La censure s'est considérablement intensifiée en Europe de l'Est et en Asie centrale. Il existe un étonnant mimétisme des actes répressifs de la Russie, que ce soit en Biélorussie, en Géorgie, au Kirghizistan ou en Azerbaïdjan. Selon certaines informations, l'influence russe s'étend jusqu'en Serbie, où les médias progouvernementaux diffusent la propagande russe et les autorités de Belgrade menacent les journalistes russes qui y vivent en exil.
RSF établit chaque année un classement mondial, qui cette année est dirigé par la Norvège, le Danemark et la Suède comme les pays où ils sont les plus respectueux de la liberté de l'information. À l'autre extrême, l'Érythrée, l'Afghanistan et la Syrie sont les pays où une telle liberté est la plus bienvenue, outre, bien sûr, l'hermétique Corée du Nord.
Bien que la plupart des statistiques ne recueillent que les données de 2023, lors de la Conférence de l'UNESCO sur la liberté d'expression qui s'est tenue au Chili, des menaces très actuelles ont été dénoncées comme la nouvelle Loi contre le fascisme au Venezuela, présentée par la Vice-présidente Delcy Rodríguez, décrite comme le paradigme de l'arbitraire dans la répression, et l'offensive déclenchée en Espagne contre ce qu'il qualifie de “pseudo-médias”, par le Président du Gouvernement, Pedro Sánchez.
En ce qui concerne la remarque explicite du directeur d'El Debate, l'un de ces ”pseudo-médias", Bieto Rubido, l'Association Mondiale des Journaux et des Éditeurs de presse (18 000 médias de 109 pays), avertit que “la tentation totalitaire est commune à tous les pouvoirs.

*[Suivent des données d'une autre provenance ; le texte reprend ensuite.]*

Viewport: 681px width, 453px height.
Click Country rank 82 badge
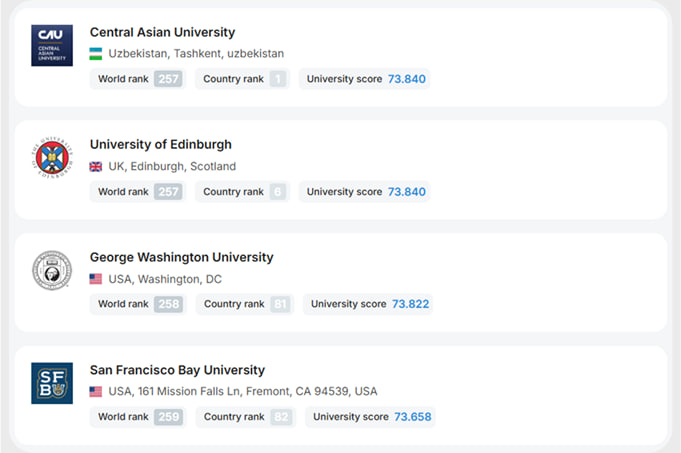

Il n'y a rien de plus facile, ni de plus abject que de cacher des intentions inquisitoriales derrière une idée initialement honnête, comme s'assurer que les informations que nous recevons sont véridiques et fiables.”
Ce que j'ai dit: nous continuerons à signaler, même si nous entendons le sifflement de la fusillade de plus en plus près. Comme l'explique l'exposé des motifs de la proposition de non-loi que le PSOE a présentée il y a quelques mois au Congrès, bien sûr pas avec les intentions reprogrammées maintenant par Pedro Sánchez“ "sans liberté de la presse, il n'y a pas de démocratie”. Je ne pourrais pas être plus d'accord.